Hasil Tryout Belum Maksimal, Disdikpora Gunungkidul Buka Opsi Konsultasi di Sekolah

Ilustrasi. - Freepik
12 Maret 2021 14:47 WIB David Kurniawan Gunungkidul Share :

Harianjogja.com, GUNUNGKIDUL – Jelang pelaksanaan Asesmen Standarisasi Pendidikan Daerah (ASPD) telah dilakukan tryout bagi siswa kelas akhir di tingkat SMP. Meski demikian, hasilnya belum sesuai harapan. Dinas Pendidikan Pemuda dan Olahraga Gunungkidul membuka opsi pertemuan tatap muka di sekolah untuk konsultasi agar hasil dari ASPD bisa dimaksimalkan.

Pelaksana Tugas Kepala Disdikpora Gunungkidul, Eddy Praptono mengatakan, jelang pelaksanaan ASPD sebagai pengganti ujian nasional ada permasalahan yang dihadapi. Indikator ini dapat dilihat dari hasil tryout siswa peserta ASPD yang belum optimal. Diduga permasalahan muncul karena sistem pembelajaran daring yang diterapkan selama masa pandemi sehingga berpengaruh terhadap nilai yang diperoleh saat uji cob mengerjakan soal-soal.

“Memang tidak optimal dan hasil tryout belum sesuai harapan,” kata Eddy kepada wartawan, Jumat (12/3/2021).

Baca juga: Miris, 40 Persen Masyarakat Alami Kekerasan Gender karena Pandemi

Menurut dia, permasalahan tidak maksimalnya siswa dalam pembelajaran (khususnya siswa kelas sembilan) harus diatasi agar hasil ASPD bisa dimaksimalkan. Terlebih lagi, nilai ini akan memberikan pengaruh untuk meneruskan pendidikan ke jenjang yang lebih tinggi.
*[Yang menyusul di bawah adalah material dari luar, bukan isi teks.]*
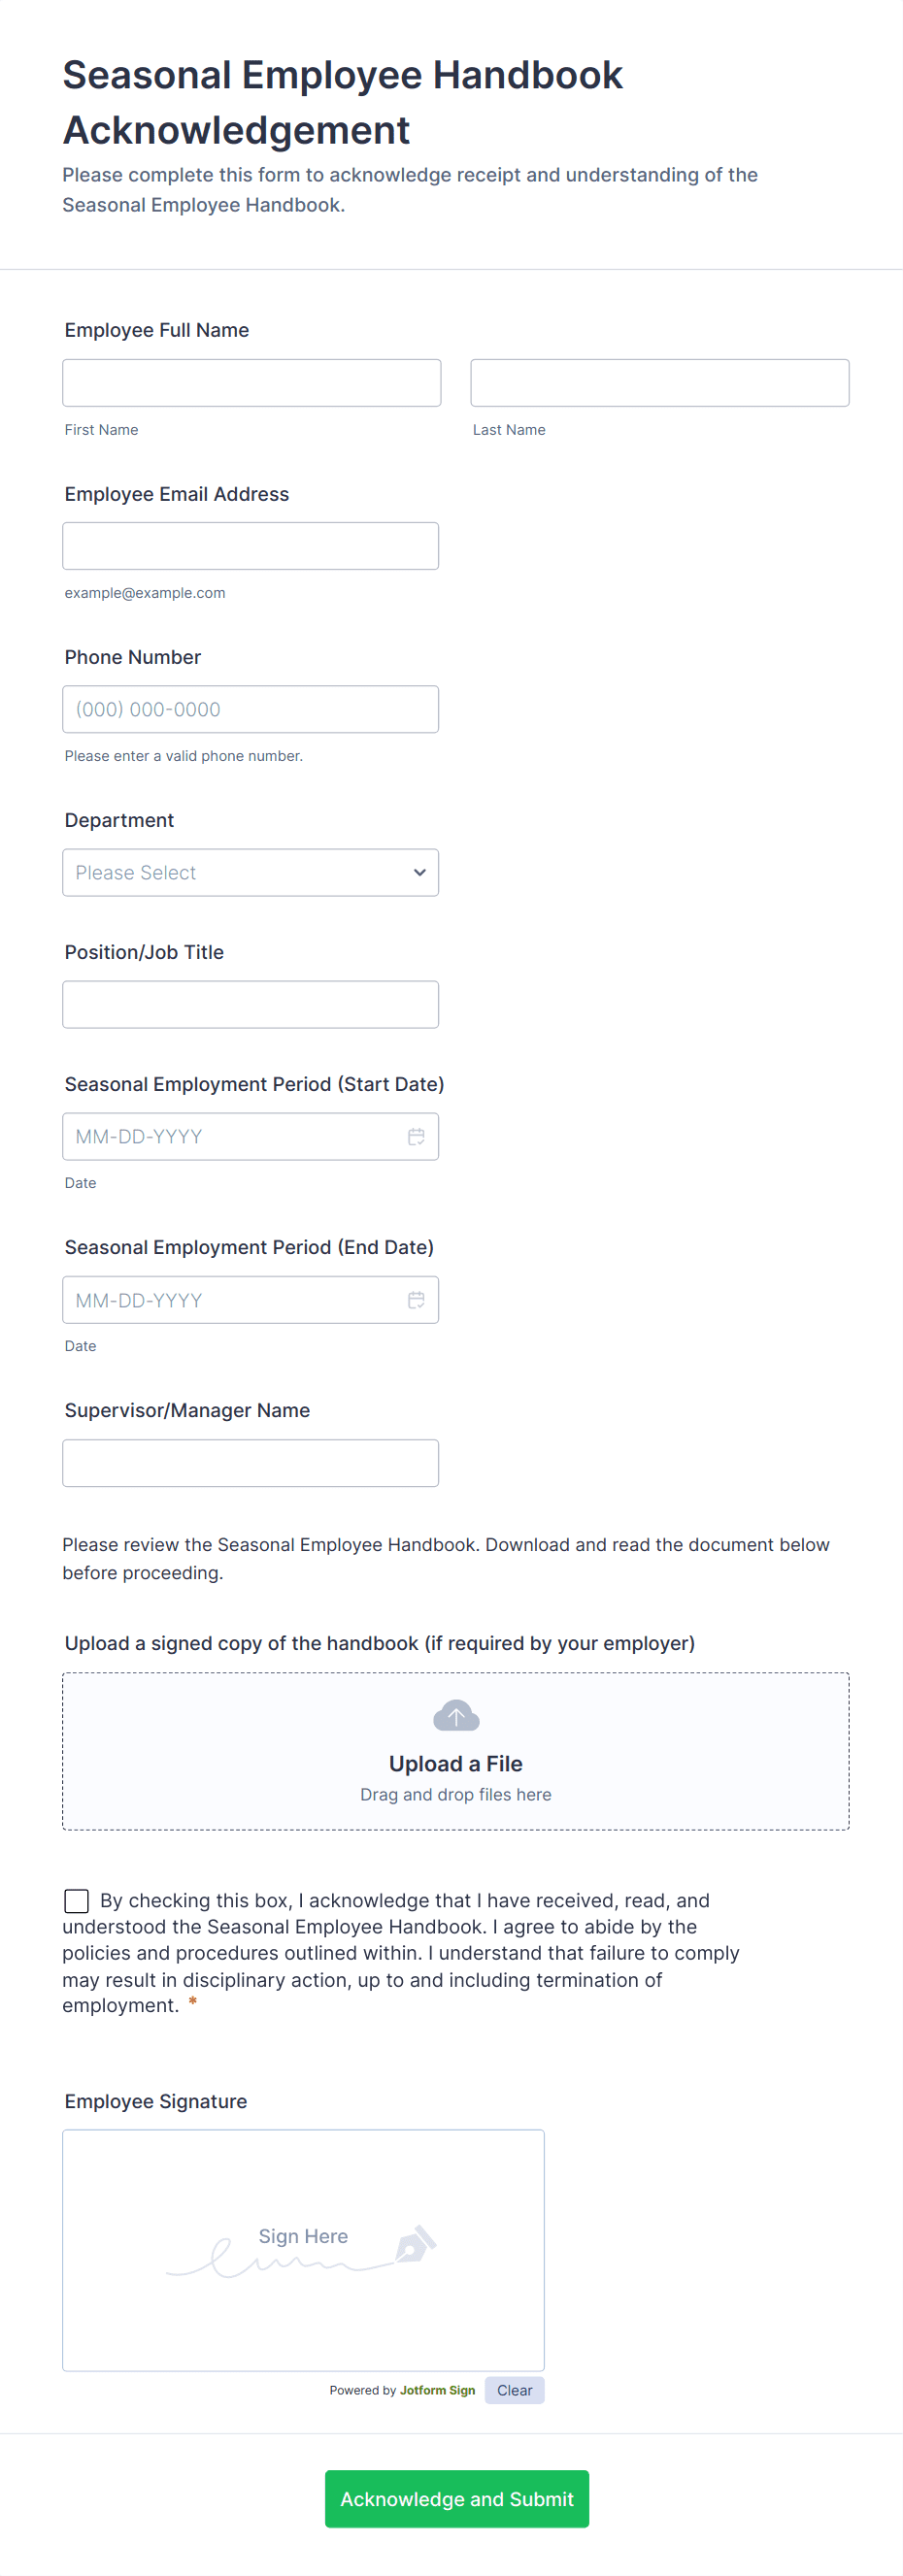Open the Start Date calendar picker icon
This screenshot has width=903, height=2576.
(x=416, y=1136)
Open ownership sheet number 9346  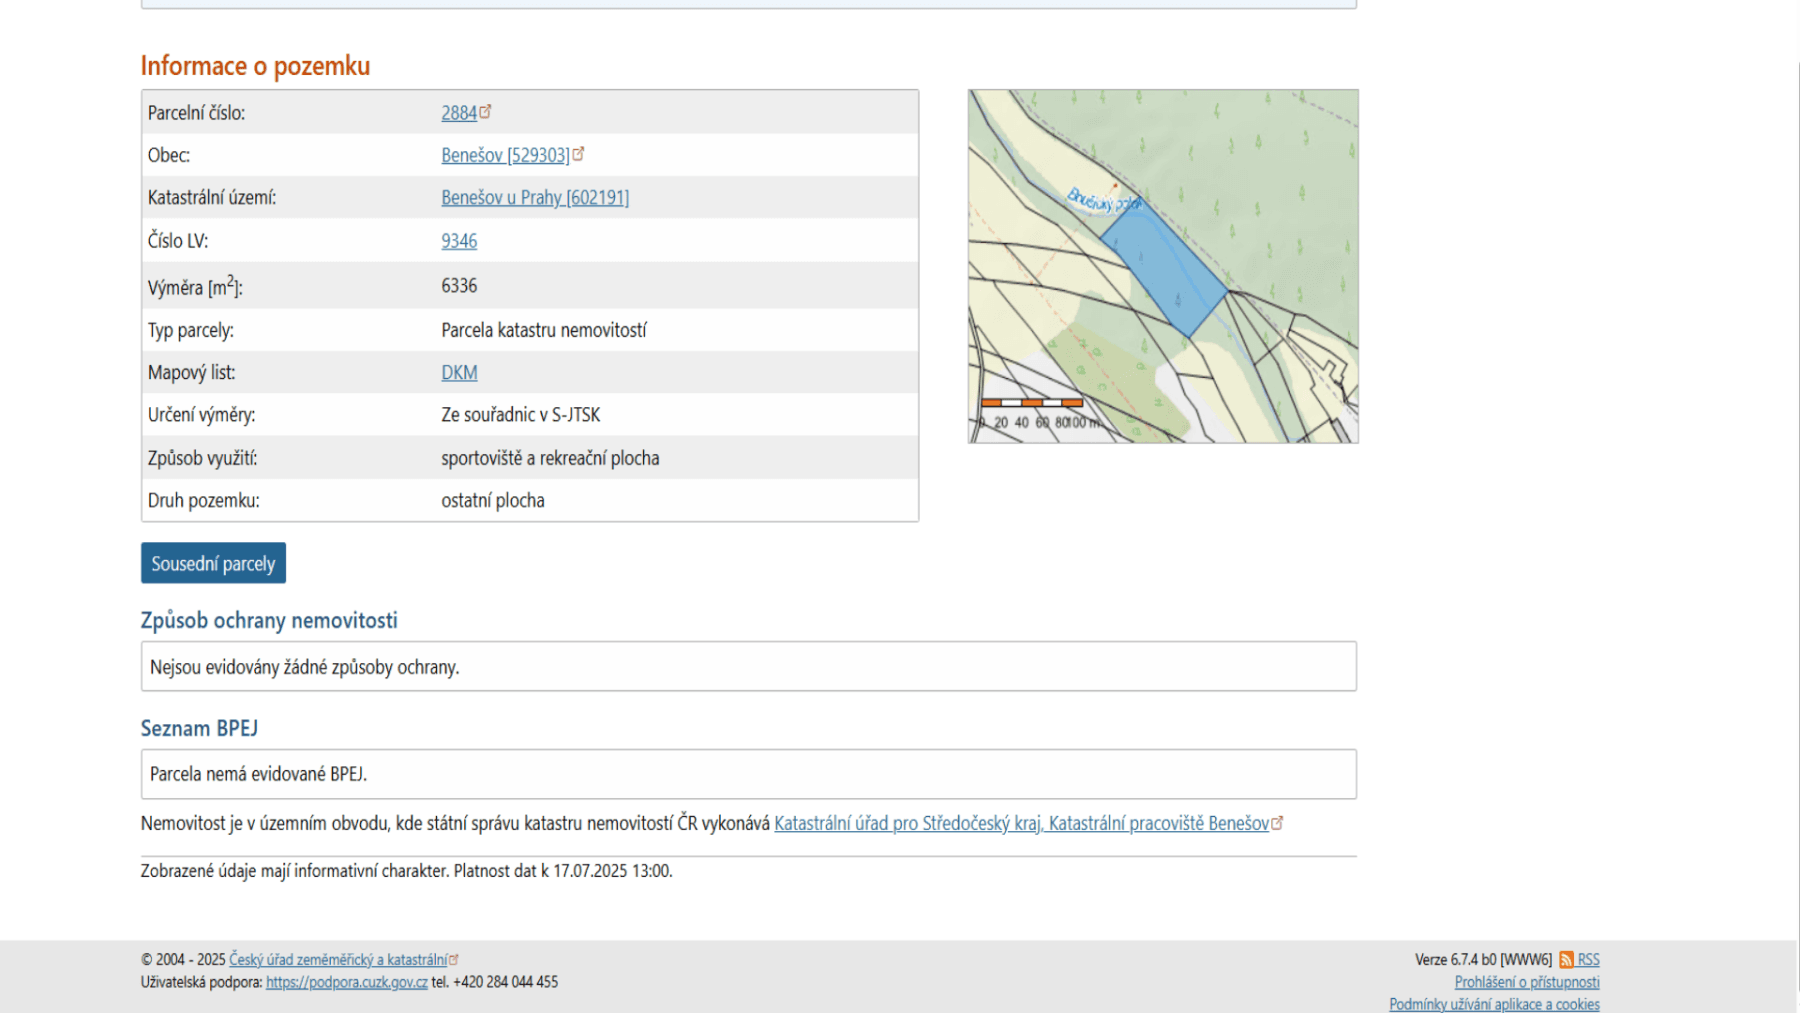pos(459,241)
Meski demikian, lanjut Eddy, upaya optimalisasi bisa disiasati dengan penyelenggaraan kegiatan belajar tatap muka di sekolah. Meski demikian, itu belum bisa dilaksanakan karena terkendala penerapan kebijakan belajar di rumah, sesuai instruksi gubernur tentang Pengetatan secara Terbatas Kegiatan Masyarkat (PTKM). “Di dalam perpanjangan pebelajaran masih menggunakan model daring,” ungkapnya.

Ia pun mengakui sudah banyak yang medesak agar sekolah kembali dibuka, terutama bagi siswa di kelas akhir. Oleh karenanya, kata Eddy, disdikpora memperbolehkan sekolah adanya konsultasi dengan cara tatap muka. Hanya saja, pelaksanaan harus menjalankan protokol kesehatan secara ketat dan kedatangan siswa dibatasi separuh dari kapasitas normal. “Untuk bisa menggelar konsultasi di sekolah juga harus mendapatkan rekomendasi dar satgas penanggulangan Covid-19 di tingkat kapanewon,” katanya.

Kepala SMP Negeri 1 Karangmojo, Suhartati mengatakan, ASPD dilaksanakan di awal April mendatang. Sebelum pelaksanaan, telah dilakukan ujian trayout pra-ASPD. “Ya begitulah hasilnya,” kata dia.

Menurut Suhartati, pelaksanaan pembelajaran daring banyak kendala sehingga berpengaruh terhadap kualitas pendidikan yang diterima anak didik. Selain itu, di dalam pendidikan karakter juga ikut terpengaruh karena dengan tidak adanya tatap muka maka tingkat kedisiplinan mengalami penurunan.

Baca juga: Pendaftaran Kartu Prakerja Gelombang 14 Dibuka,Cek Syarat hingga Cara Daftarnya

“Ini diketahui saat kunjungan ke rumah. Ada beberapa siswa yang rambutnya gondrong hingga disemir. Padahal, kalau menurut aturan sekolah hal tersebut tidak diperbolehkan,” katanya.

Disinggung mengenai pelaksanaan sekolah tatap muka, Suharti mengaku menunggu insturksi dari Pemerintah. “Sampai saat ini masih dengan belajar di rumah. Jadi, sebelum itu diubah maka akan tetap melaksanakan sesuai aturan yang berlaku,” katanua.